What the task requires: A verbatim copy of the listing is needed; pictures are to be left out.

Data for review:
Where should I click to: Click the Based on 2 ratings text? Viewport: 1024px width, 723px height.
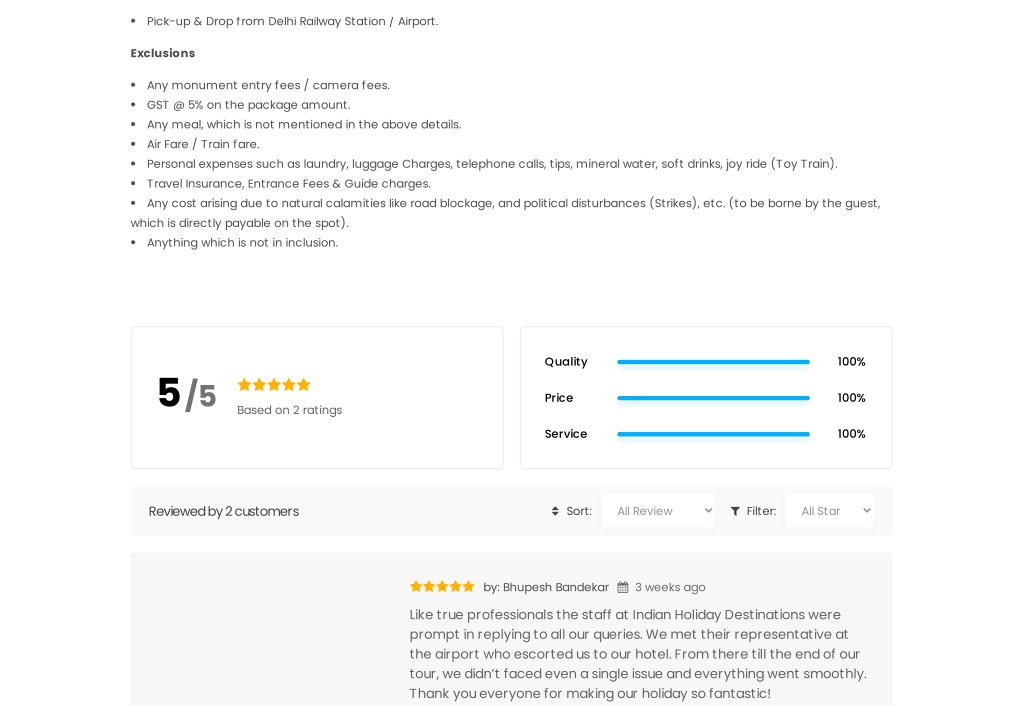coord(289,410)
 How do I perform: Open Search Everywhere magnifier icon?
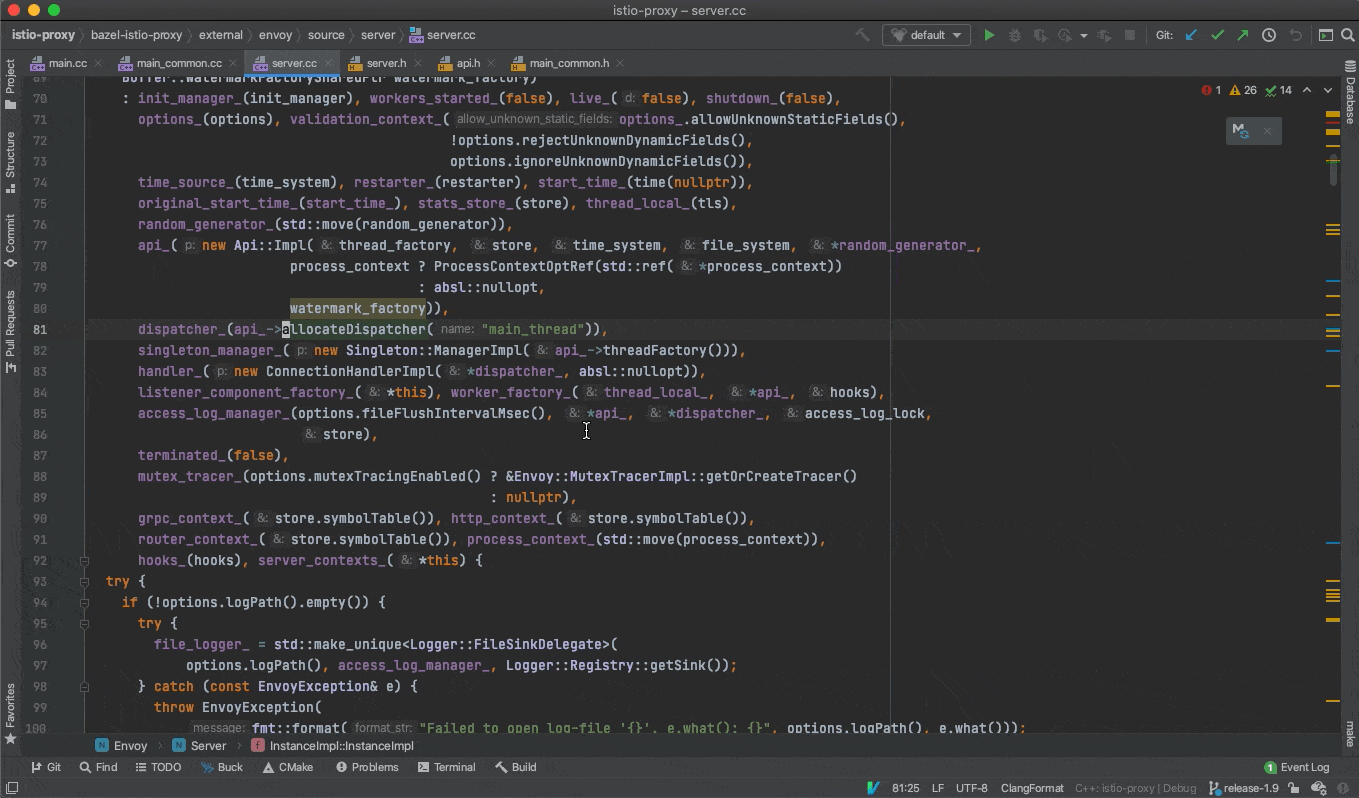tap(1349, 35)
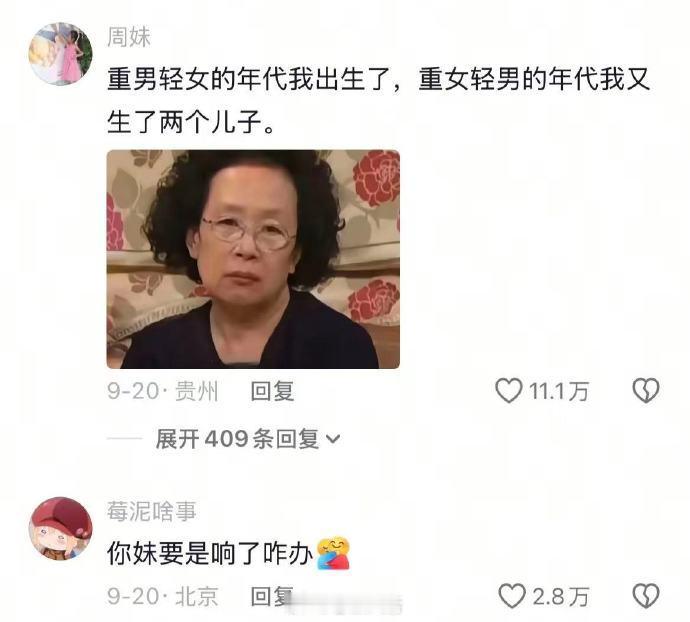Open username 周妹 profile link

click(129, 37)
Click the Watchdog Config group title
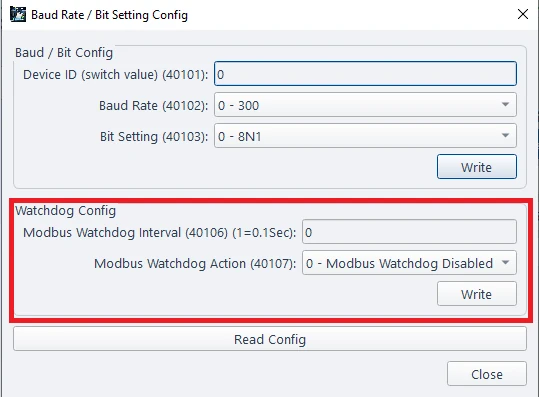 click(65, 211)
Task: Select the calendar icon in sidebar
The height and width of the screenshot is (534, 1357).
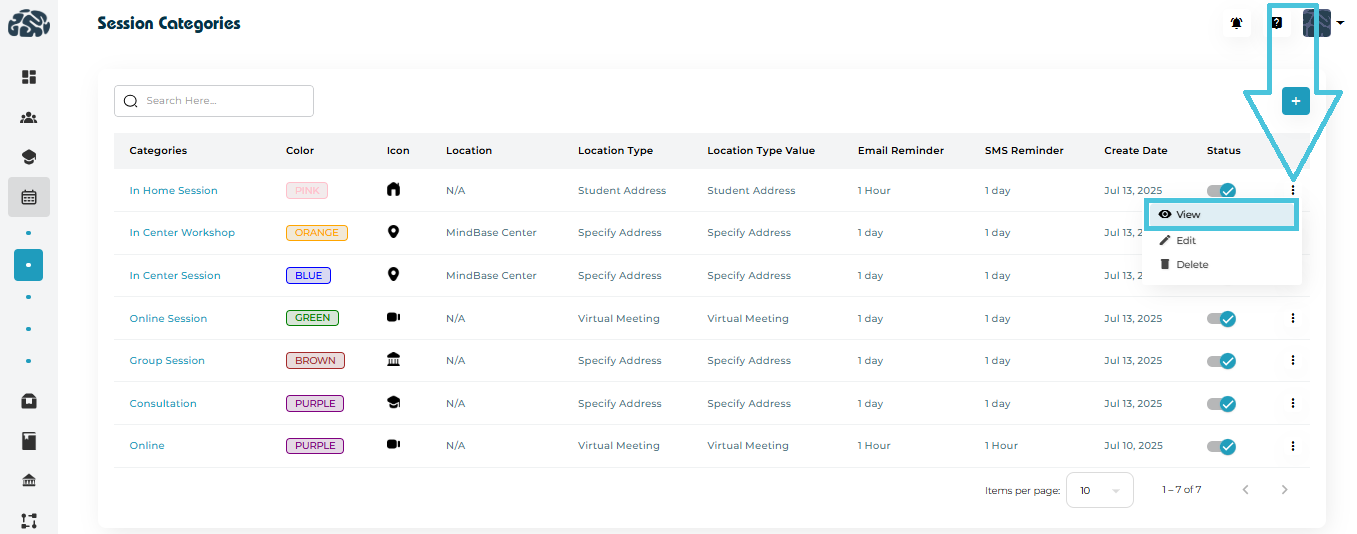Action: [29, 198]
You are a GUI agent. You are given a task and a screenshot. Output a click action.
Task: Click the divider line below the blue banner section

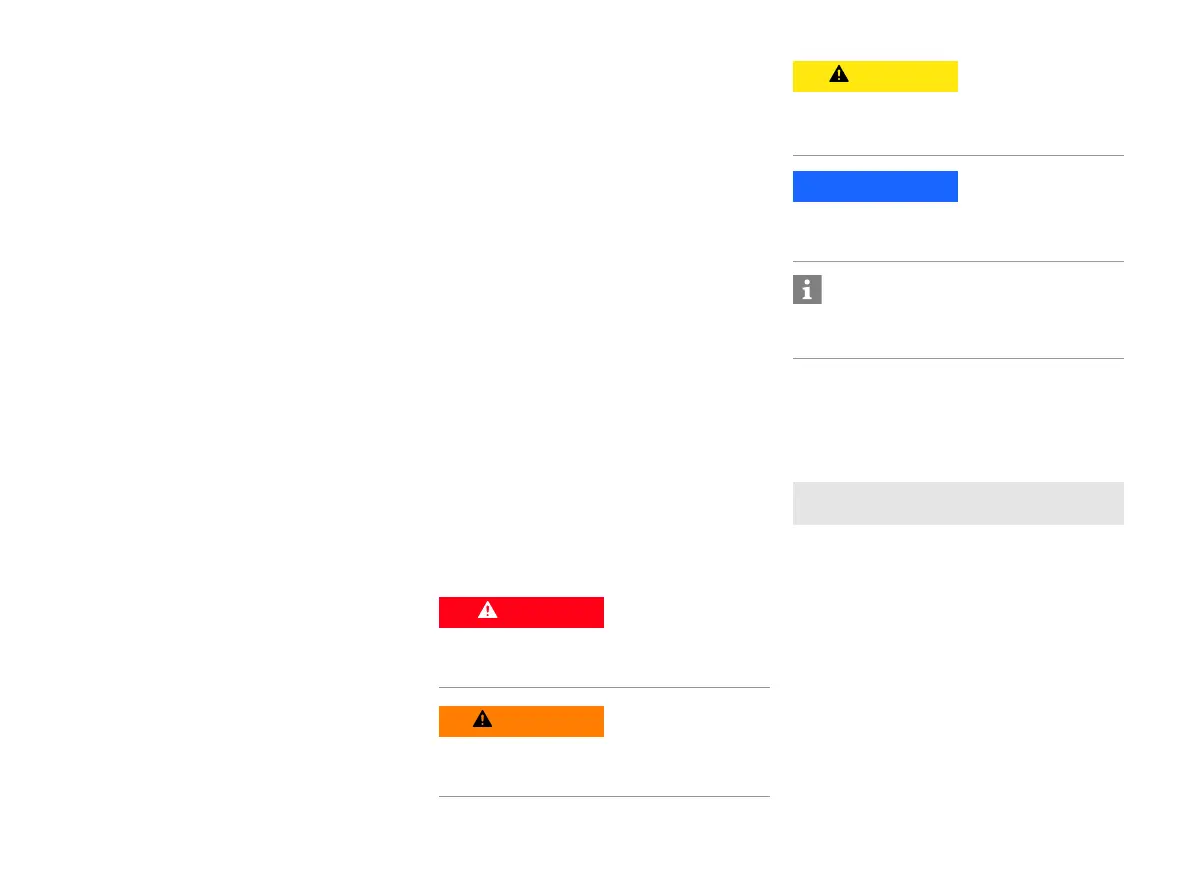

Result for this exercise:
Where should I click to: Click the Based on 2 ratings text? Viewport: 1024px width, 723px height.
coord(289,410)
 How do I perform: Open Search Everywhere magnifier icon?
tap(1349, 35)
Open username 周妹 profile link

click(129, 37)
Click the Watchdog Config group title
 click(65, 211)
Task: Select the calendar icon in sidebar
The height and width of the screenshot is (534, 1357).
Action: [29, 198]
You are a GUI agent. You are given a task and a screenshot. Output a click action.
Task: Click the divider line below the blue banner section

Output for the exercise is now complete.